Il Teatro della Crudelta’, Óleo: Roberto Ferri
La sangre cabalgaba golpeando las venas adolescentes como azotadas por las corrientes marinas en lo profundo del océano.
Zaja cerró la puerta, se echó las llaves a la bolsa y se lanzó a caminar a la calle con los cabellos mojados. Sonrió suspirando y sacando la lengua saboreando el aire mientras pensaba en Carlos y las esmeraldas que tenía en los ojos.

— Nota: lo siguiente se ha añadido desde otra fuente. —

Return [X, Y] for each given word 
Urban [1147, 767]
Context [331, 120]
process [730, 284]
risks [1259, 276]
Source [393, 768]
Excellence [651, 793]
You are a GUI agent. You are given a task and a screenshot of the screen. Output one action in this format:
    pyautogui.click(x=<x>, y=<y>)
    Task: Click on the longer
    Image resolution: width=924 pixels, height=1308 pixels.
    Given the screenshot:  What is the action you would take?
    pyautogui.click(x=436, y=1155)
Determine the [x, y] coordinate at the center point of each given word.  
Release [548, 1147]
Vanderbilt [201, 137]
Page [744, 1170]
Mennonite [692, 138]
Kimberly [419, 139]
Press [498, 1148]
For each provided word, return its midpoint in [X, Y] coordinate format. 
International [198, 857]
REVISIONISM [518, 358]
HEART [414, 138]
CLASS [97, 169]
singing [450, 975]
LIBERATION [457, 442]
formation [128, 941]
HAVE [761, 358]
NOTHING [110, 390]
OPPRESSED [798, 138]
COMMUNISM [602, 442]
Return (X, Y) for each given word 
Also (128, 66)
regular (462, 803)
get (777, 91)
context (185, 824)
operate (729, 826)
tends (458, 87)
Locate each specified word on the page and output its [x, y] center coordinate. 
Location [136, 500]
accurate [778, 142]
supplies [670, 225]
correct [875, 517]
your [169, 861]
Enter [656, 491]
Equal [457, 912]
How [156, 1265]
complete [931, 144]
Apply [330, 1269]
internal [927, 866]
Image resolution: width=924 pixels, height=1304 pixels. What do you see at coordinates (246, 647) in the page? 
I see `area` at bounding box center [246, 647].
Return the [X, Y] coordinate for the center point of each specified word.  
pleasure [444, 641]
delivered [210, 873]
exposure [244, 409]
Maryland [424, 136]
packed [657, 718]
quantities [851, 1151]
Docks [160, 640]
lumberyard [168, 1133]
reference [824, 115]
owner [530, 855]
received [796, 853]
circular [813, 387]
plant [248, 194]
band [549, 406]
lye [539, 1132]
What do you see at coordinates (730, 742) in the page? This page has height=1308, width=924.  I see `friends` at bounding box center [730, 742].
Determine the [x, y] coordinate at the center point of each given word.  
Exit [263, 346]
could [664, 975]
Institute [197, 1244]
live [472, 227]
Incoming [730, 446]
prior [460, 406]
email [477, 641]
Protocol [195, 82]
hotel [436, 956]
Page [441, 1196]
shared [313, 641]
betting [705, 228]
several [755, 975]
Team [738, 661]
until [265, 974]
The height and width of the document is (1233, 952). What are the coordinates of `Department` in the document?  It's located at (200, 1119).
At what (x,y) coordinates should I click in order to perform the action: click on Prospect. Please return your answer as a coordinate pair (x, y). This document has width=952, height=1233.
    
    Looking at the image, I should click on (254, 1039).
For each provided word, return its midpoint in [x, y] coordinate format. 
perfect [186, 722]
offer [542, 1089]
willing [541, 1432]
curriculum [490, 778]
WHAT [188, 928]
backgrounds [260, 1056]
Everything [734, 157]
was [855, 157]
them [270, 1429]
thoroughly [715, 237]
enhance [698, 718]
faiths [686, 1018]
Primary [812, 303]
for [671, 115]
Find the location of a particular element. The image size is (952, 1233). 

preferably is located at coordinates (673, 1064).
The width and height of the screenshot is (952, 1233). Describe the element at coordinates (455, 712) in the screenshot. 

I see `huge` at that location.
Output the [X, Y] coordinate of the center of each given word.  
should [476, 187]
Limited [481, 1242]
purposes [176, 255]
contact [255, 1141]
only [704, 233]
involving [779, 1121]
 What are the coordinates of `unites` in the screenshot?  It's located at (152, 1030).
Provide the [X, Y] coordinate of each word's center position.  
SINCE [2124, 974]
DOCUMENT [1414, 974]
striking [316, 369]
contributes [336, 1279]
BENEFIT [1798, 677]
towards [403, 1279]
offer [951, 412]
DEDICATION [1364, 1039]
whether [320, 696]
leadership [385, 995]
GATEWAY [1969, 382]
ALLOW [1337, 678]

Enormes como las esmeraldas.
Mientras, Ahmed la esperaba en la esquina desde hacía algunos días para llevarla a la escuela, pero no había tenido éxito. No había logrado encontrarla. Se estremeció de verla aparecer frente a él. Siempre con sus vestidos largos y vaporosos. Daba la impresión de andar flotando o descalza. ¡Y ese cabello! Y esa mirada maliciosa. Eso es quizá lo que lo atraía. Sin duda. Ahmed depositaba, (sin saberlo) la esperanza de encontrar en Zaja toda la maldad por él conocida (y desconocida); él en cambio, había sido educado como un niño promedio para ser un hombre sencillo.
Ya que la tuvo a unos pasos de él, su presencia lo aplastaba como si estuviera escuchando el estruendo de un coro de ángeles o los gritos de algún abismo. Le pareció que su sola presencia le develaba ciertos misterios. Sin embargo, Zaja lo que hacía, y hacía muy bien, era soñar y hacer soñar, igual que una infusión de belladona.